The following is a guest post by Dexter Industries community member CyclicalObsessive. We appreciate all the time and effort he put into writing it!
I am a recently retired software engineer (with a mechanical engineering degree). Retirement has increased the time I have to devote to my robot dreams, and my robot’s dreams!
Psychologists have a term, cognitive dissonance, that describes the stress I feel when I think about my robot dreams. I may have time to make my robot smarter, but building a smart robot is hard – really, really hard!
What are my robot dreams? I will feel satisfied when my robot:
- can independently manage its power needs: i.e. either contiguous or continuous, endless life
- is aware of humans and objects in its environment
- can interact with humans using a speech interface
- learns useful facts and behaviors from its experiences and its “wilderness”, the Internet
So what would this robot’s dreams look like? (“Do Androids Dream Of Electric Sheep?”) During the time the robot will be constrained to sitting on its charger it could:
- evaluate its power situation: Vbatt, fast or trickle charging, maintain and evaluate historical power statistics, decide when to move off its charger
- evaluate short term memories for estimated usefulness: e.g. categorizing/culling photos taken while exploring, updating hypothesized room maps based on sensor data (distance sensor, PiCam, encoder/IMU) taken while exploring
- Use the Internet to identify proposed extensions to its knowledge graphs in its useful objects database
- Use recent experiences to evaluate prior proposed knowledge graph extensions for truth and usefulness
During the time the robot is not conserving energy or not charging, it might:
- recognize me, my wife, and “stranger”,
- manage its theory of mind about what we are doing (sleeping or watching TV mean do-no-disturb)
- identify sounds of dishwasher, typing, music, TV, conversations, rain outside, lawn sprinklers running
- investigate a floorboard, a wall, a window, a room, a light, the ceiling, a doorway, that “new thing” not seen before
- search the Internet for alternate phrases to express useful concepts (so interactions are less repetitive)
Of course, it will not be able to do everything all the time, so it will need to learn to manage its catalog of behaviors according to the situation.
History According To My Robots
Forty years ago my first robot, a Heathkit Hero robot, had a 1MHz Motorola 6800 family brain made with four-thousand transistors. While it had many capabilities useful to its existence such as power on self-test, and automatic calibration of the head panning servo, it suffered from “Eternal Sunshine of the Spotless Mind”, and was hopelessly dependant on me for care and feeding. It weighed 40 lbs. and “ran” for less than 30 minutes.
Twenty-five years ago, I had a Cye robot that could find its charger independently. It would develop an hypothesized map of its environment, but “understood” nothing, (and left spoked-wheel tracks in the carpets).

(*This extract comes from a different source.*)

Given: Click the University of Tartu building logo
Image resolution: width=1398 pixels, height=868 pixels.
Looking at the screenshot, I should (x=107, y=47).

Eighteen years ago, I built a Rug Warrior Pro (RWP) robot kit, from the Massachusetts Institute of Technology (MIT) robotics curriculum. The RWP had a 2 MHz HC6811 processor with 32KB of memory that ran small, interactive C language programs. I started a user group that grew to several hundred RWP users, and together we pushed the limits of this “adorable” little bot. (e.g. Using Braitenburg Vehicle “reactive behaviors to appear complex or intelligent”, and assisted numerous Fire Fighting Robot Contest winners.)

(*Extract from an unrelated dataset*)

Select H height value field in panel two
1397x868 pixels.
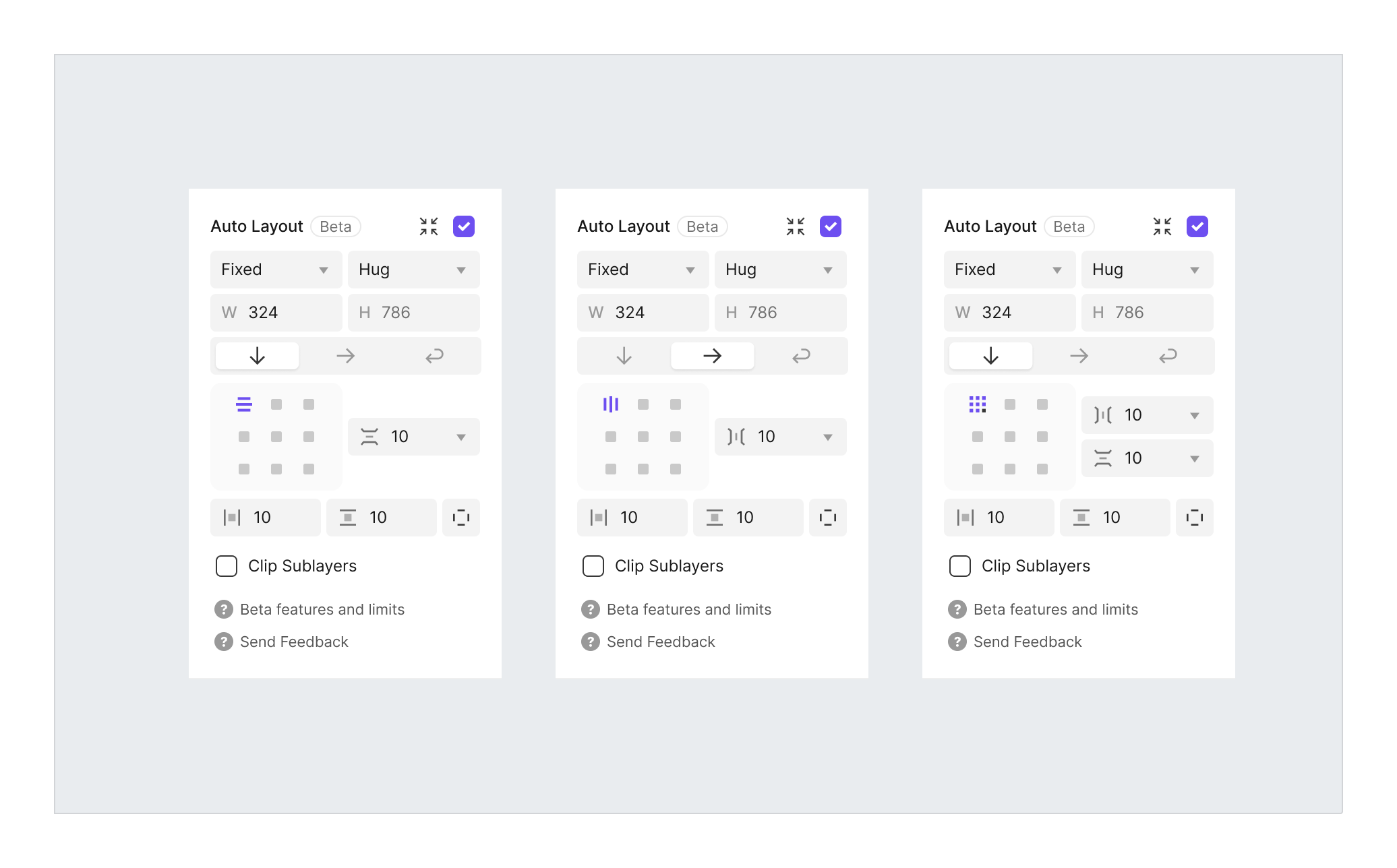click(779, 312)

Four years ago, I upgraded the processor in my, then 15 year old, RWP robot with the 700MHz Raspberry Pi B+ to become the “Rug Warrior Pi robot”, and started learning to program in Python. While this robot had vastly greater processing capacity, it had only me to program it. It also was hampered by poor health from my limited electrical engineering skills (false encoder clicks, and variability of ultrasonic distance sensor and current draw sensor readings, as well as unbuffered bumper sensors may have drawn more current than allowed.)
Today, meet Carl
Carl is built upon the Dexter Industries GoPiGo3 base robot kit, and a four-core 1.2GHz 1GB Raspberry Pi 3B processor containing several billion transistors.
Carl’s Spec Sheet:
Currently, Carl announces, (using text-to-speech), when he is getting worried about his battery charge, and will shutdown completely if he has not been connected to his charger by his “safety point.” (Shutting down with 10 to 20% capacity reserved can extend the cells’ useful life by many years. My 10 year old Toyota Prius has 168 NiMH cells that are still going strong. It recharges when the cells reach 20% reserve. ) The GoPiGo3 board also has low voltage monitoring and management that I have not integrated into Carl’s power planning.

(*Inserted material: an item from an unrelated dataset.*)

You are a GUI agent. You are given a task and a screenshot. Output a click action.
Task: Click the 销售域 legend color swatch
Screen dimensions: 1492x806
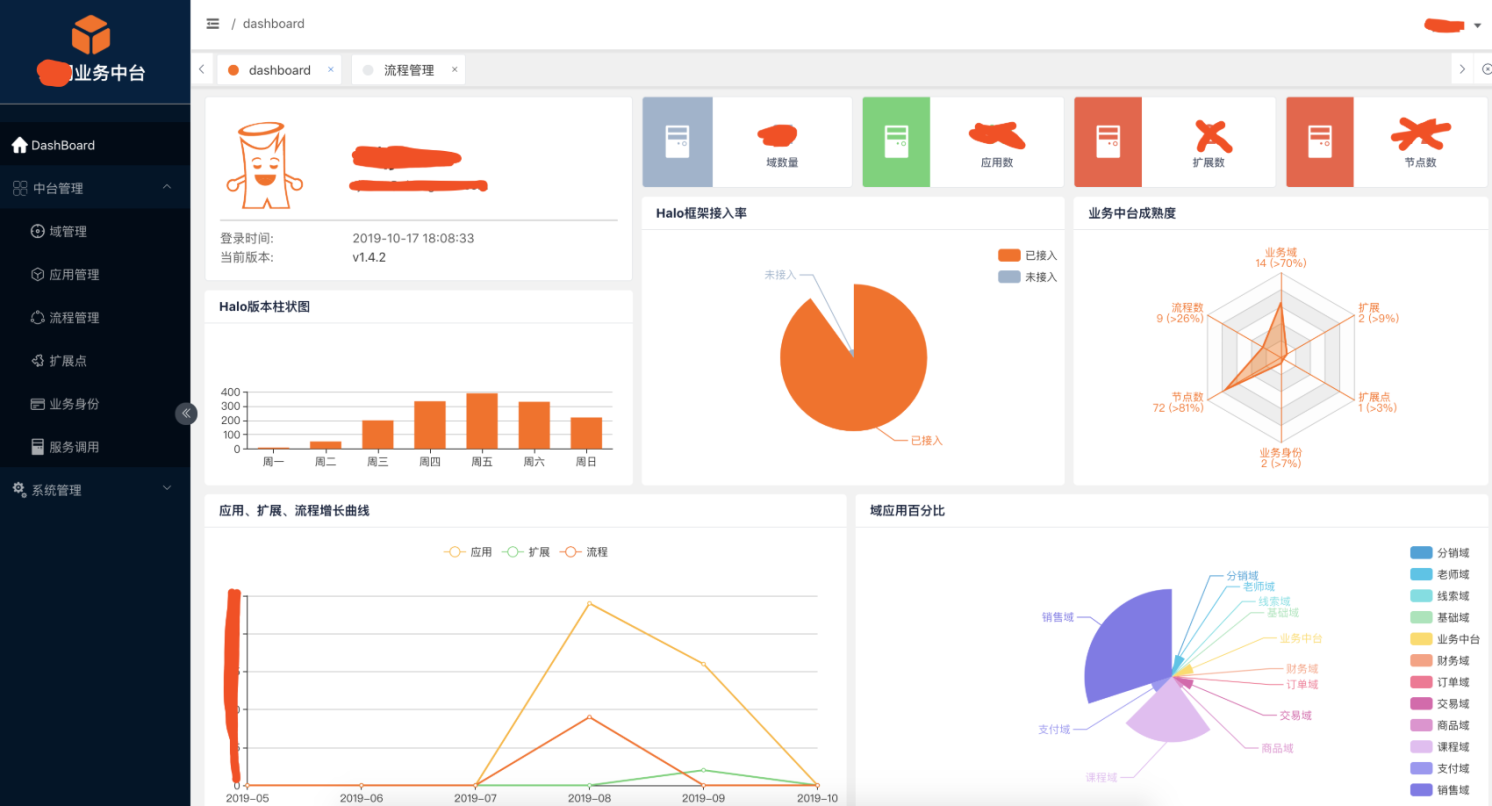[x=1420, y=790]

It is said that we are uniquely shaped by our memory of life experiences and what we learn from those memories. Carl is a long way from learning anything on his own, but he does keep a log of each hour I let him run. His life.log lists what he was doing for his 336 hours of contiguous life to date. Paraphrasing someone smarter than me: If he doesn’t learn from his history, he will be destined to repeat it.
Hopefully my dreams for Carl will soon become reality, and he will learn to find his refrigerator (charger), drink all the juice he wants, and start dreaming for himself.